_DOCUMENT EXCERPT_
EP by Spoon
- Released: June 13, 2023
- Genre: Indie rock
- Length: 13:39
- Label: Matador
- Producer: Spoon; Mark Rankin; Britt Daniel;

Spoon chronology
| Lucifer on the Moon (2022) | Memory Dust (2023) |  |

Singles from Memory Dust
- "Sugar Babies" Released: May 16, 2023;

= Memory Dust =

Memory Dust is the eighth extended play by the American indie rock band Spoon, released digitally on June 13, 2023 via Matador Records. It was produced by the band with Mark Rankin, except for the cover of Bo Diddley's "She's Fine, She's Mine", produced by band member Britt Daniel. Led by the single "Sugar Babies" on May 16, the three-track EP was met with positive reception from critics upon release.

== Background and composition ==
The EP consists of three tracks that started as unfinished recordings from the sessions for the band's most recent studio album, Lucifer on the Sofa (2022). Upon completing their tour in promotion of the album, they returned to the studio to finish the material, which includes the original songs "Sugar Babies" and "Silver Girl" and the Bo Diddley cover "She's Fine, She's Mine". Mark Rankin, who previously worked with the band as a producer on Lucifer on the Sofa, produced the EP's original compositions with Spoon. Otherwise, band member Britt Daniel produced the Bo Diddley cover. In addition to Lucifer on the Sofa, whose artwork shares a similar color scheme with the EP's cover, Memory Dust also follows two other releases from 2022: the Wild EP and the remix album Lucifer on the Moon.

_DATASET SECTION_
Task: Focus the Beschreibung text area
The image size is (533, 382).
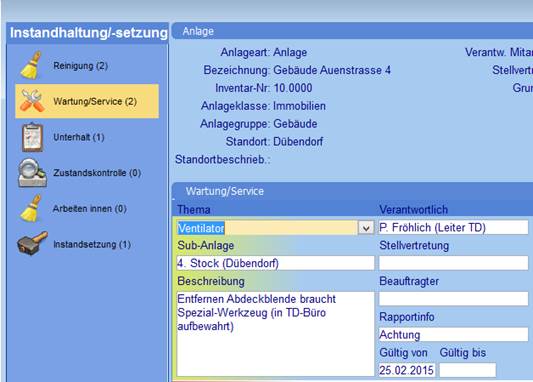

_ACTIONS TO TAKE_
a – Print the stretch of the Memory Dust article from "Singles from Memory" through "critics upon release.".
b – Answer these questions using the Memory Dust article:
(i) Which label released the EP?
(ii) On what date was "Sugar Babies" released as a single?
(iii) Who produced the Bo Diddley cover?
c – Name every track on the EP described in the Memory Dust article.

_ANSWER SET_
a –
Singles from Memory Dust
- "Sugar Babies" Released: May 16, 2023;

= Memory Dust =

Memory Dust is the eighth extended play by the American indie rock band Spoon, released digitally on June 13, 2023 via Matador Records. It was produced by the band with Mark Rankin, except for the cover of Bo Diddley's "She's Fine, She's Mine", produced by band member Britt Daniel. Led by the single "Sugar Babies" on May 16, the three-track EP was met with positive reception from critics upon release.

b –
(i) Matador Records
(ii) May 16, 2023
(iii) Britt Daniel

c –
"Sugar Babies"
"Silver Girl"
"She's Fine, She's Mine"